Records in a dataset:
○ ○ ○ ○
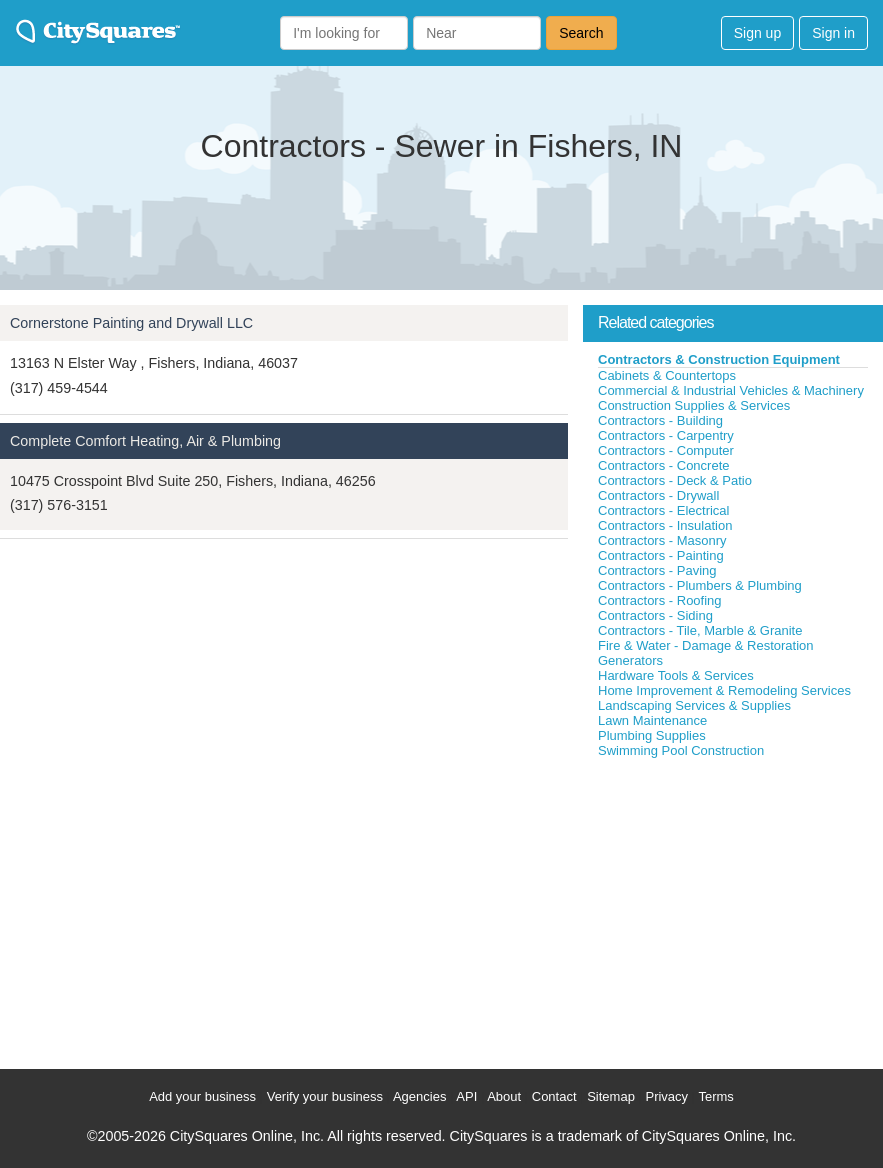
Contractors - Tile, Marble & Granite (700, 630)
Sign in (833, 33)
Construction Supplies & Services (694, 405)
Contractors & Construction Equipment (719, 359)
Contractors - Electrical (663, 510)
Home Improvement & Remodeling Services (724, 690)
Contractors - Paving (657, 570)
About (504, 1096)
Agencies (419, 1096)
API (466, 1096)
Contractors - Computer (666, 450)
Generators (630, 660)
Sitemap (611, 1096)
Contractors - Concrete (664, 465)
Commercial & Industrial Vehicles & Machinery (731, 390)
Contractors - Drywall (658, 495)
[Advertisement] (733, 909)
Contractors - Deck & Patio (675, 480)
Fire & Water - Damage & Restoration (706, 645)
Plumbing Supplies (652, 735)
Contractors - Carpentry (666, 435)
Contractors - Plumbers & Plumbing (700, 585)
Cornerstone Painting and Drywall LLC (131, 323)
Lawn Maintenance (652, 720)
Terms (715, 1096)
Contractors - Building (660, 420)
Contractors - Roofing (660, 600)
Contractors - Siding (655, 615)
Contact (554, 1096)
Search (581, 33)
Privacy (666, 1096)
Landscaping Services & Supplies (694, 705)
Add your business (202, 1096)
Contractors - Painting (661, 555)
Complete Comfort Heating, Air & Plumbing (145, 441)
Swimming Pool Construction (681, 750)
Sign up (757, 33)
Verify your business (325, 1096)
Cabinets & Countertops (667, 375)
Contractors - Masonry (662, 540)
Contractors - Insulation (665, 525)
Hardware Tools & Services (676, 675)
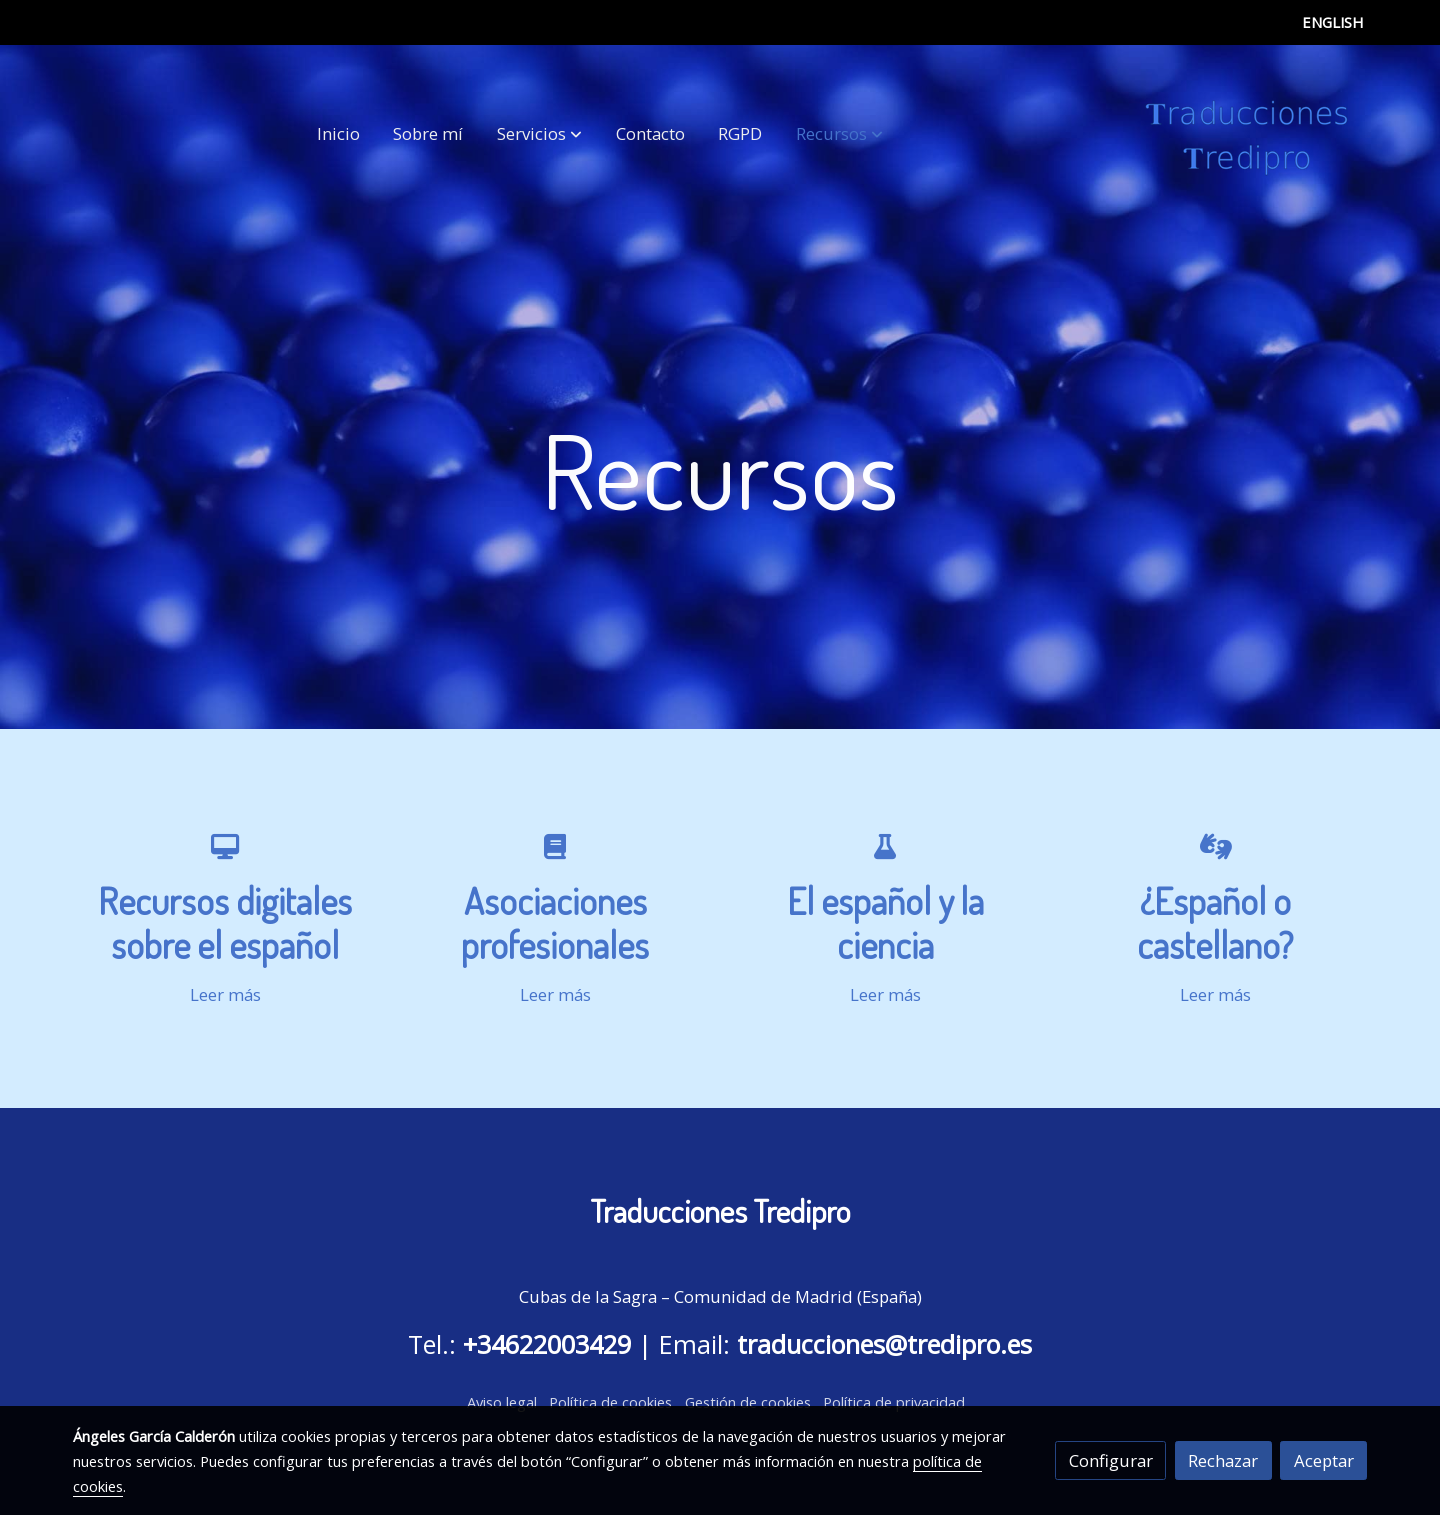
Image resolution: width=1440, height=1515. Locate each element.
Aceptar (1324, 1460)
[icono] (224, 845)
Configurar (1111, 1460)
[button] (539, 134)
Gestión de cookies (748, 1402)
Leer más (225, 994)
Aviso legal (502, 1402)
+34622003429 (547, 1344)
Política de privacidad (894, 1402)
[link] (1247, 134)
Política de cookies (610, 1402)
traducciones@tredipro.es (884, 1344)
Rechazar (1223, 1460)
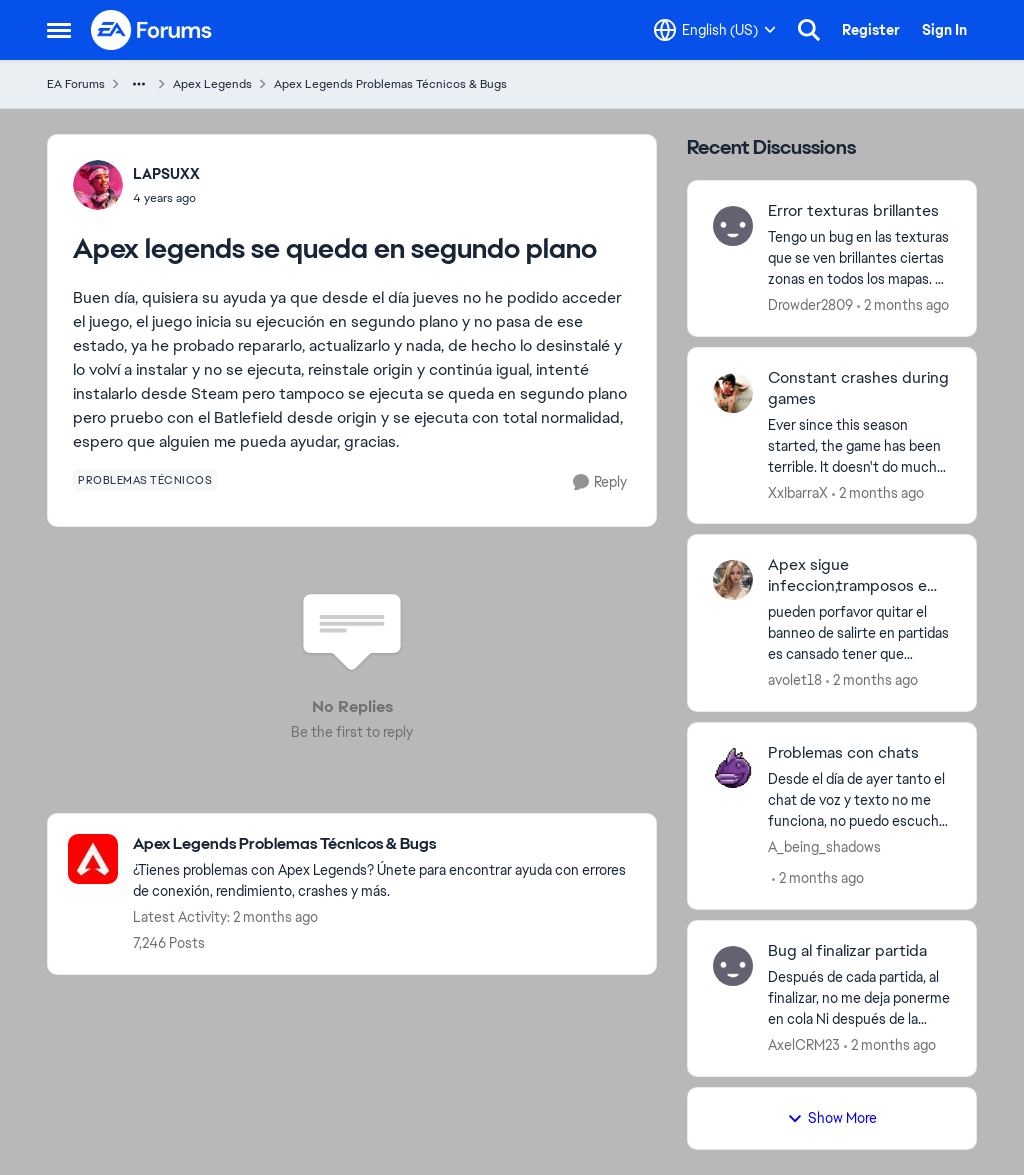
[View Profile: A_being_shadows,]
○ ○ ○ ○
#### Instructions to follow
Repeat every entry above verbatim, leaving out the pictures.

#### Solution below
Contractors - Tile, Marble & Granite (700, 630)
Sign in (833, 33)
Construction Supplies & Services (694, 405)
Contractors & Construction Equipment (719, 359)
Contractors - Electrical (663, 510)
Home Improvement & Remodeling Services (724, 690)
Contractors - Paving (657, 570)
About (504, 1096)
Agencies (419, 1096)
API (466, 1096)
Contractors - Computer (666, 450)
Generators (630, 660)
Sitemap (611, 1096)
Contractors - Concrete (664, 465)
Commercial & Industrial Vehicles & Machinery (731, 390)
Contractors - Drywall (658, 495)
[Advertisement] (733, 909)
Contractors - Deck & Patio (675, 480)
Fire & Water - Damage & Restoration (706, 645)
Plumbing Supplies (652, 735)
Contractors - Carpentry (666, 435)
Contractors - Plumbers & Plumbing (700, 585)
Cornerstone Painting and Drywall LLC (131, 323)
Lawn Maintenance (652, 720)
Terms (715, 1096)
Contractors - Building (660, 420)
Contractors - Roofing (660, 600)
Contractors - Siding (655, 615)
Contact (554, 1096)
Search (581, 33)
Privacy (666, 1096)
Landscaping Services & Supplies (694, 705)
Add your business (202, 1096)
Contractors - Painting (661, 555)
Complete Comfort Heating, Air & Plumbing (145, 441)
Swimming Pool Construction (681, 750)
Sign up (757, 33)
Verify your business (325, 1096)
Cabinets & Countertops (667, 375)
Contractors - Masonry (662, 540)
Contractors - Insulation (665, 525)
Hardware Tools & Services (676, 675)
Image resolution: width=1440, height=1515. Locate each element.
Aceptar (1324, 1460)
[icono] (224, 845)
Configurar (1111, 1460)
[button] (539, 134)
Gestión de cookies (748, 1402)
Leer más (225, 994)
Aviso legal (502, 1402)
+34622003429 (547, 1344)
Política de privacidad (894, 1402)
[link] (1247, 134)
Política de cookies (610, 1402)
traducciones@tredipro.es (884, 1344)
Rechazar (1223, 1460)
[View Profile: A_being_shadows,]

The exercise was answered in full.